Weithin hörbar waren die Trillerpfeifen, Trommeln und Sprechchöre der Teilnehmer. Gegen 16 Uhr erstreckte sich der Protestzug vom Jungfernstieg auf Höhe des Rathausmarktes bis über den Gänsemarkt hinaus.
Aktivist hatte leidende Tiere im Labor gefilmt
Der Verein Soko Tierschutz, Mitorganisator der Kundgebung, hatte mit bis zu 10.000 Teilnehmern gerechnet. Vor dem Start versammelten sich zunächst etwa 8000 Menschen am Hauptbahnhof. Bald darauf bekam der Protest weiteren Zulauf. Tausende Menschen hielten Pappschilder in die Höhe, mit Aufschriften wie: „Wenn Tiere sprechen könnten, würde die Menschheit weinen“ – und mit Appellen wie diesem: „Lasst uns die Tiere aus der Folterkammer holen.“ Eine Gruppe skandierte: „Schande, Schande, Mörderbande.“
Die Großdemonstration richtete sich insbesondere gegen die umstrittene Hamburger Firma LPT. Sie betreibt drei Tierversuchslabore, eines davon in Mienenbüttel im niedersächsischen Kreis Harburg. Dort hatte Soko Tierschutz einen Aktivisten als Mitarbeiter eingeschleust. Er filmte blutende Hunde und schreiende Affen. Die Aufnahmen lösten eine Welle des Protests aus. Die Staatsanwaltschaft Stade ermittelt.
Tierschützer: "Der Verrat von Rot-Grün an den Tieren"
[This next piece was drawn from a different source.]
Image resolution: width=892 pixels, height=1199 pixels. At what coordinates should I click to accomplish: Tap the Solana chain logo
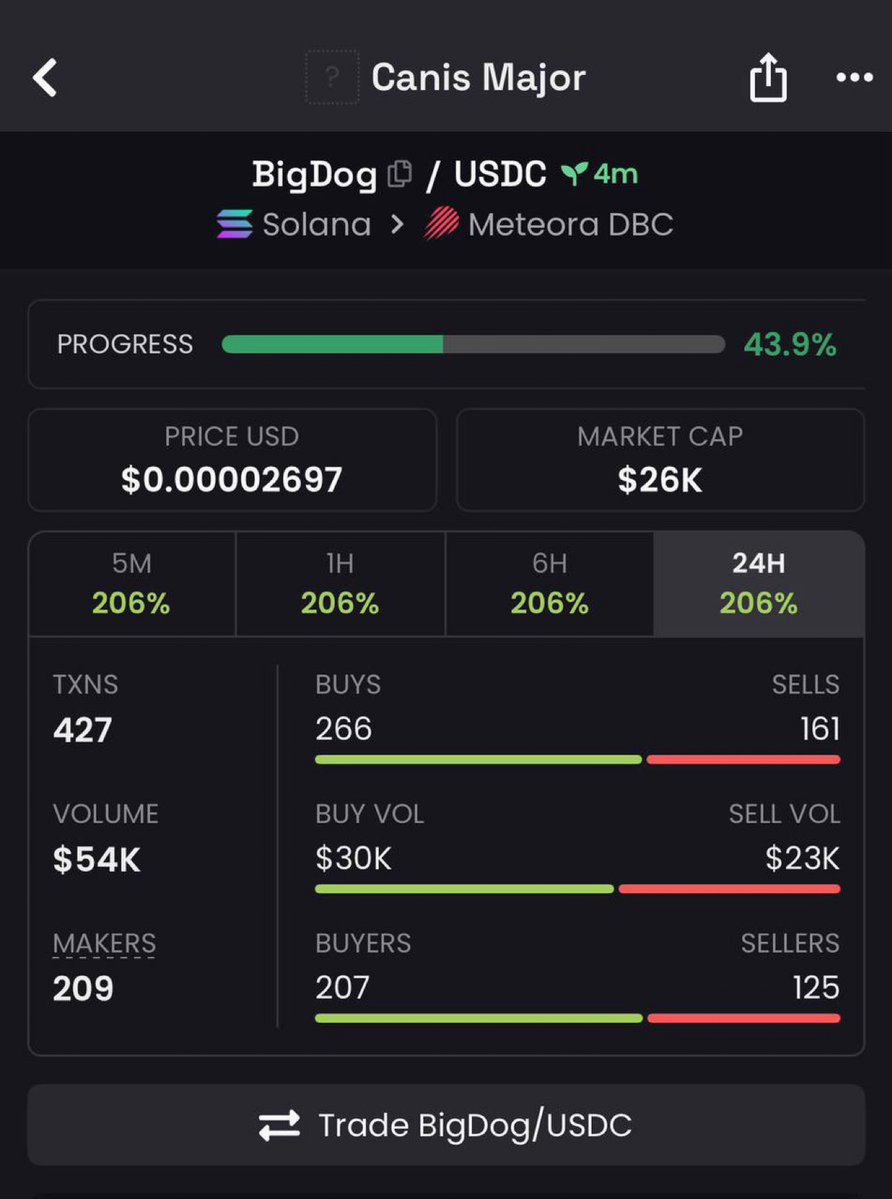[x=234, y=224]
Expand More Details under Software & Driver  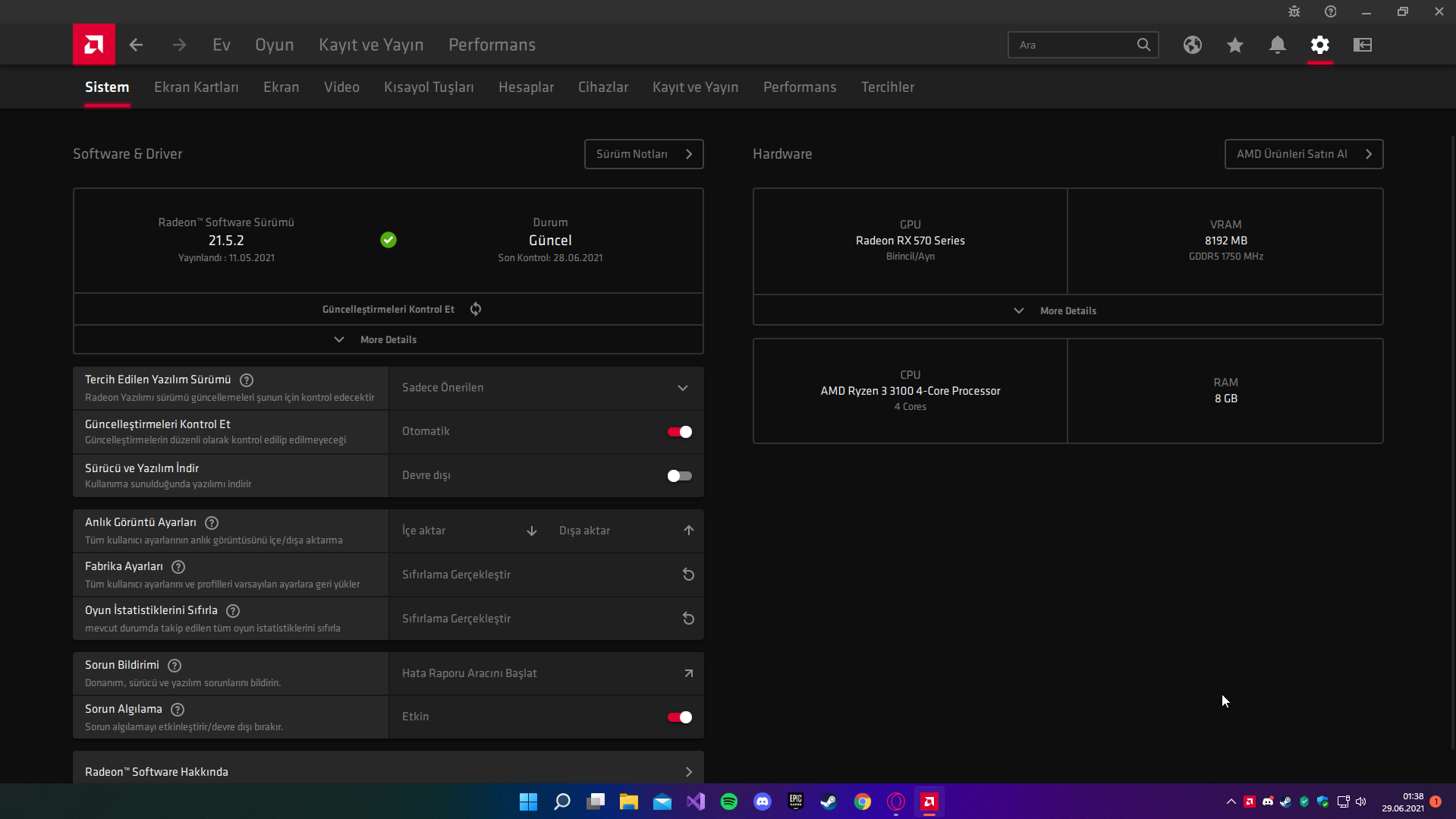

Zwar hieß es zunächst, das Labor in Mienenbüttel werde 2020 geschlossen. Ob das passieren wird, ist jedoch unklar: Nach Angaben des Landkreises gibt es bislang juristisch keinen hinreichenden Grund. Soko Tierschutz fordert eine Übergabe der Tiere an den Tierschutz. „Wir werden nicht innehalten, bis alle drei Labore dichtgemacht werden“, erklärte Vereinsgründer Friedrich Mülln.
Der Tierschützer kritisierte am Sonnabend laut die SPD und die Grünen in Hamburg. „Das ist der große Verrat von Rot-Grün an den Tieren“, rief Mülln, womit er sich auf den Neubau eines Tierversuchslabors am Uniklinikum Eppendorf (UKE) bezog.
Es sei unverständlich, dass trotz der Debatten über Tierversuche und Enthüllungen über Misshandlungen neue Versuchslabore eröffnet werden können. Mülln betonte aber, das UKE habe „nichts mit dem LPT zu tun“, womit er offenbar sagen wollte, dass aus dem UKE keine verbotene Behandlung von Versuchstieren bekannt ist.
Gefälschte Medikamentenstudien an Ratten
Die Firma LPT hatte nicht nur durch die von Soko Tierschutz veröffentlichten Bilder für Entsetzen gesorgt. Hinzu kam ein Bericht des ARD-Magazins „Fakt“, der Anfang November gesendet wurde. Demnach besteht der Verdacht, dass LPT über Jahre hinweg Medikamentenstudien an Ratten gefälscht haben könnte. So behauptete etwa eine ehemalige Mitarbeiterin des Laborhauptstandorts in Hamburg-Neugraben, sie sei dazu „angehalten worden“, Ergebnisse zur Wirkung von Arzneien „zu verbessern“.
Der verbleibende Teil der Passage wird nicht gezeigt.